== MATERIAL PROVIDED ==

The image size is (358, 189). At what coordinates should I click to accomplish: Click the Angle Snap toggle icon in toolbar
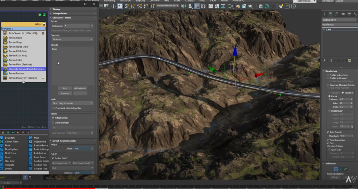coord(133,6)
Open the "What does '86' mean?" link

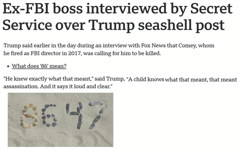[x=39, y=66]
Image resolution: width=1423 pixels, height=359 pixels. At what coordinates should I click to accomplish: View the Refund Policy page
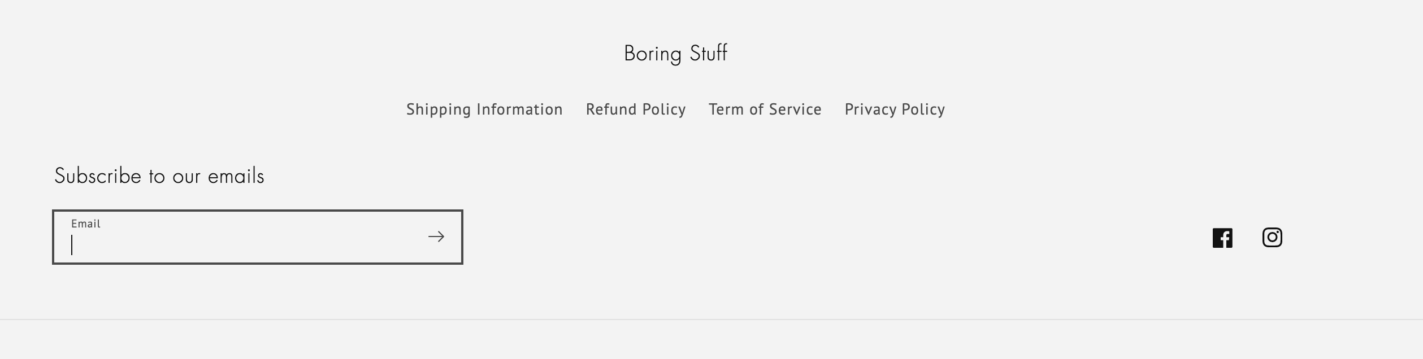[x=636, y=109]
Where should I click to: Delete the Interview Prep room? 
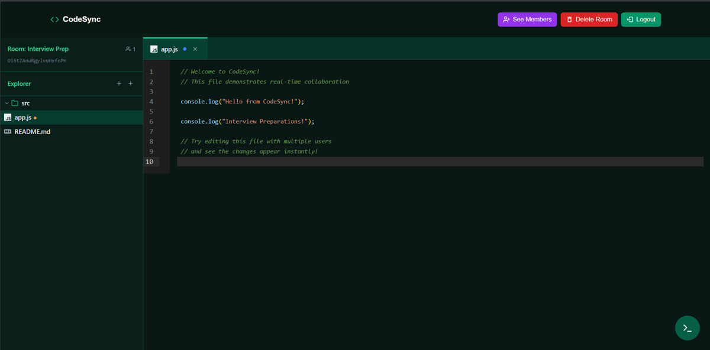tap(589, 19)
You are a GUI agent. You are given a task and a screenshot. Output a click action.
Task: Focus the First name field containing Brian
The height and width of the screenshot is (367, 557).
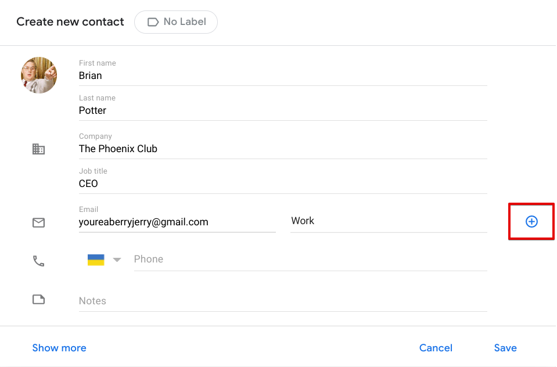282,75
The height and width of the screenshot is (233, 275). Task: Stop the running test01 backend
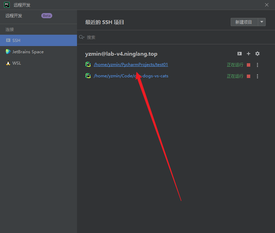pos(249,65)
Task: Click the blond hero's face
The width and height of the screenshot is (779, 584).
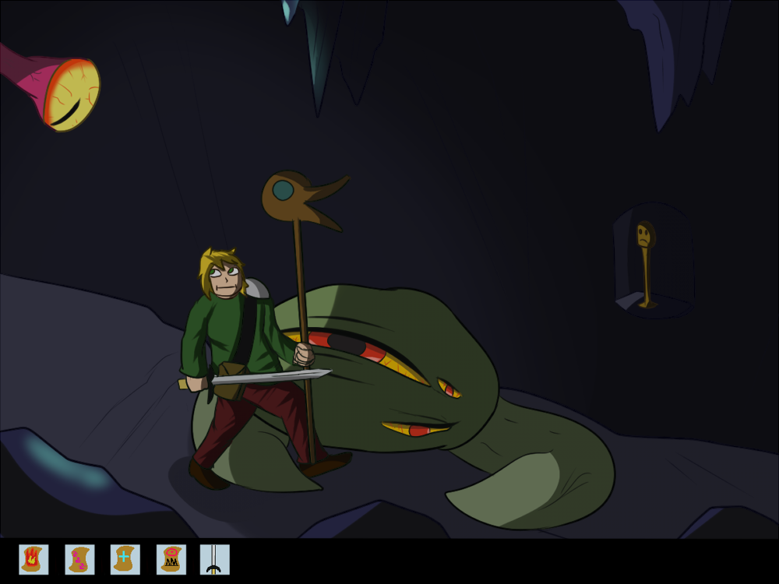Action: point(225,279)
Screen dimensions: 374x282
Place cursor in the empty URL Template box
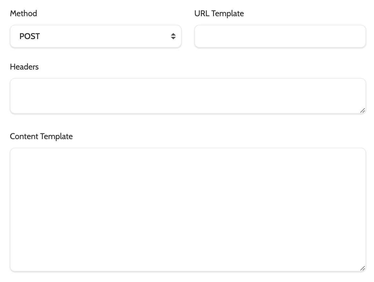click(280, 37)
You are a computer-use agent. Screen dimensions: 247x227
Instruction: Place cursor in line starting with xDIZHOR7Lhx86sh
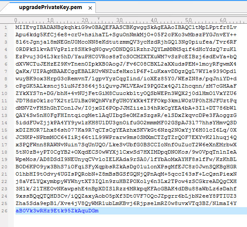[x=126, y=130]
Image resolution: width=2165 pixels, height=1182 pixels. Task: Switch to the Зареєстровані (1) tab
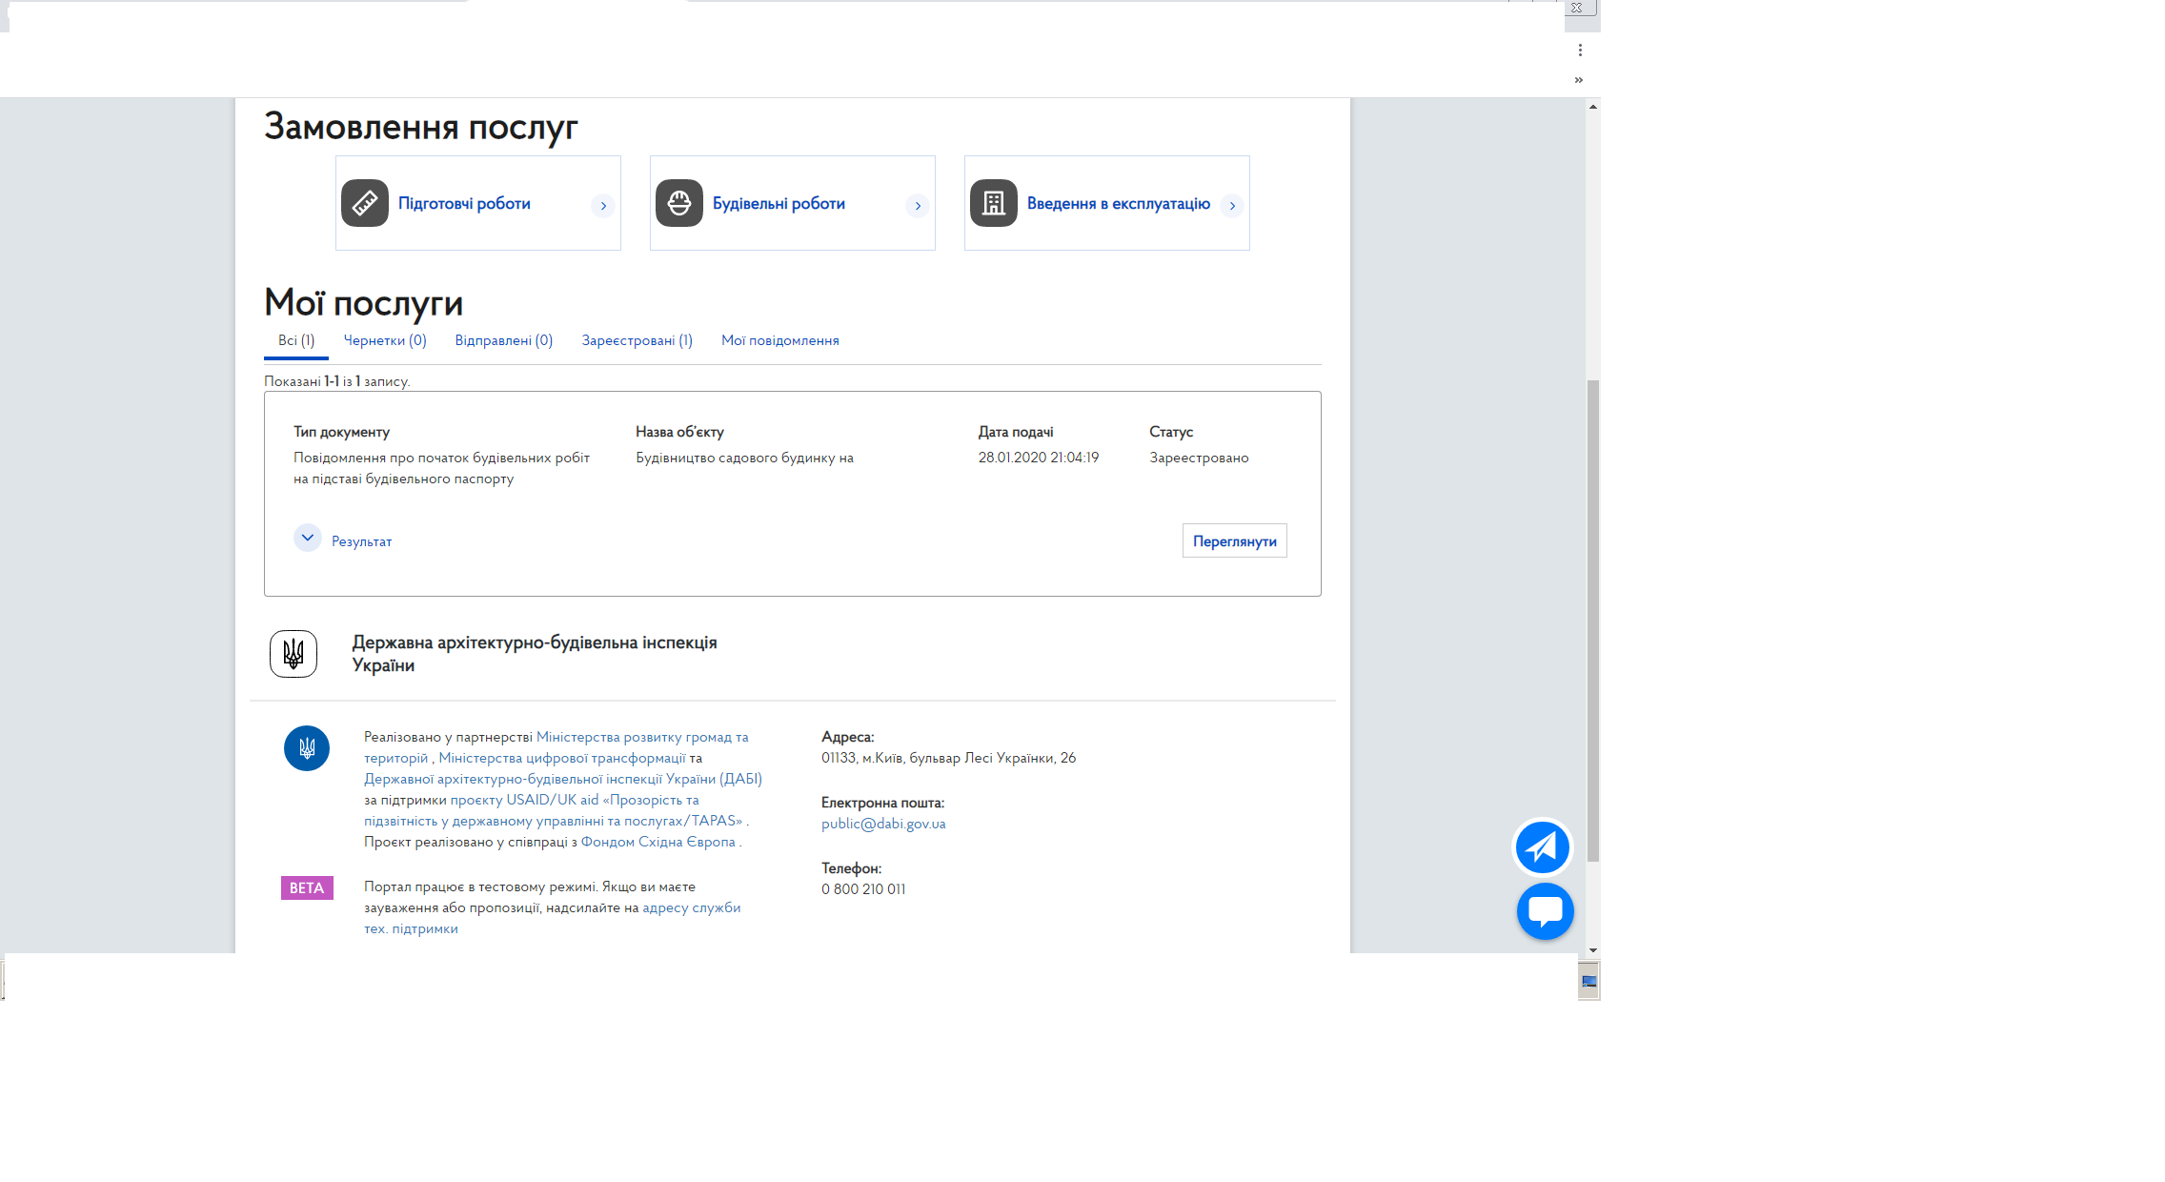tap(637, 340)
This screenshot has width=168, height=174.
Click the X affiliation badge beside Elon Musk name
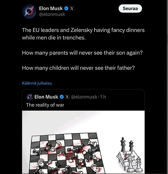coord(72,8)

===

WHAT YOU WILL DO:
Lines containing "agent": tally them across the records above and give the total alone.

EXERCISE OUTPUT:
2